11/22/2010

SOUTENIR LA LIBERTÉ DE LA PRESSE

Nous avons débattu cette semaine à l’Assemblée nationale d’une proposition de loi socialiste visant à garantir la liberté des médias, fondement de notre démocratie et de notre République.

La liberté de la presse est en effet de plus en plus malmenée dans notre pays. La preuve la plus éclatante est notre place calamiteuse au classement 2010 de Reporters Sans Frontières : 44ème. Juste derrière la Papouasie Nouvelle Guinée, très loin de la Norvège ou du Mali. Le recul subi depuis que la droite est revenue au pouvoir est impressionnant puisque nous étions encore à la 11ème place en 2002.

Si des pressions politiques exercées sur les journalistes sont de plus en plus fortes et nous en avons un sinistre exemple avec l’affaire Woerth/Bettancourt, l’indépendance des rédactions est aussi remise en cause par le pouvoir économique.
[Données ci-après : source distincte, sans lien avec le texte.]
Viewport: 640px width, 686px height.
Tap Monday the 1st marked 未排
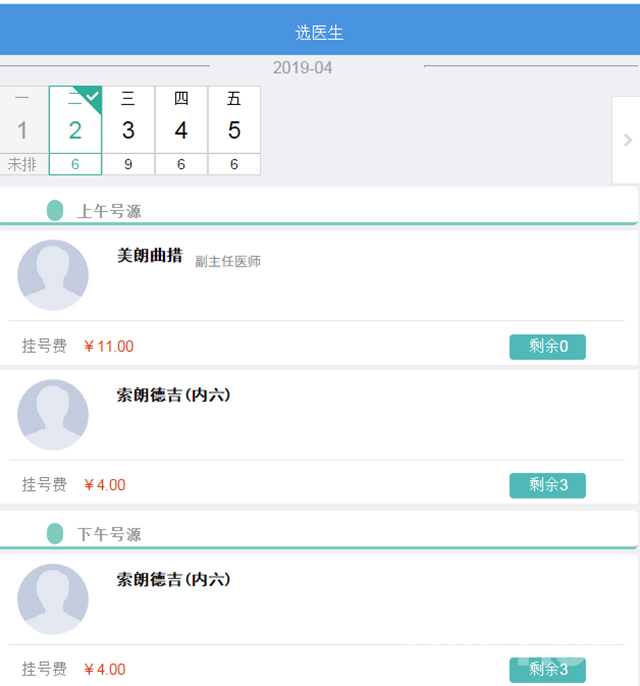(x=22, y=130)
En effet, l’une des particularités du paysage médiatique français est que de grands groupes industriels et financiers, très éloignés des enjeux de l’information et des médias, possèdent la plupart des titres de presse écrite ou audiovisuelle. Du constructeur Bouygues, propriétaire de TF1, à Serges Dassault, sénateur UMP fabriquant d’armes et propriétaire du Figaro, en passant par Les Echos, acheté par le groupe de luxe LVMH, ou Le Journal du Dimanche, appartenant au groupe Lagardère, rares sont les médias à n’avoir pas encore été rachetés par une grande entreprise.

De nombreux journalistes se sont publiquement exprimés pour dénoncer les conséquences de ce mélange des genres : suppressions d’articles qui pourraient déplaire aux clients de l’entreprise mère, mise sous silence d’informations mettant en cause les amis du propriétaire, voire diffusion d’informations commanditées directement par l’Elysée, comme nous l’a montré le Figaro avec l’affaire Bettencourt.

Nous avions déjà proposé il y a un an une loi pour lutter contre la concentration dans les médias. L’UMP l’avait évidemment repoussée. Cette fois-ci, nous avons voulu défendre directement l’indépendance des rédactions en dotant chaque entreprise de presse soit d?une équipe rédactionnelle autonome et permanente, soit d?une société de journalistes. Ces deux structures seraient dotées de pouvoirs, notamment en cas de changement d?actionnaires. Elles disposeraient notamment du droit de s?opposer à la désignation du directeur de la rédaction. Elle permettrait aux journalistes d’être plus forts face à leurs actionnaires au moment de faire appliquer les chartes déontologiques de leur profession.

La presse n’est pas un marché comme les autres. C’est un secteur fondamentale pour la bonne santé démocratique d’un pays, puisqu’en diffusant l’information elle aide les citoyens à se forger leur propre vision du monde. C’est d’ailleurs pour cette raison que l’Etat verse chaque année plus d’un milliard d’euro aux entreprises de presse, pour soutenir leur indépendance.

Mais comme à chaque fois que l’on veut défendre les intérêts de la démocratie face aux intérêts des grands groupes financiers, la droite choisi le parti de l’argent. C’est donc sans surprise qu’elle voterera contre notre texte demain mardi.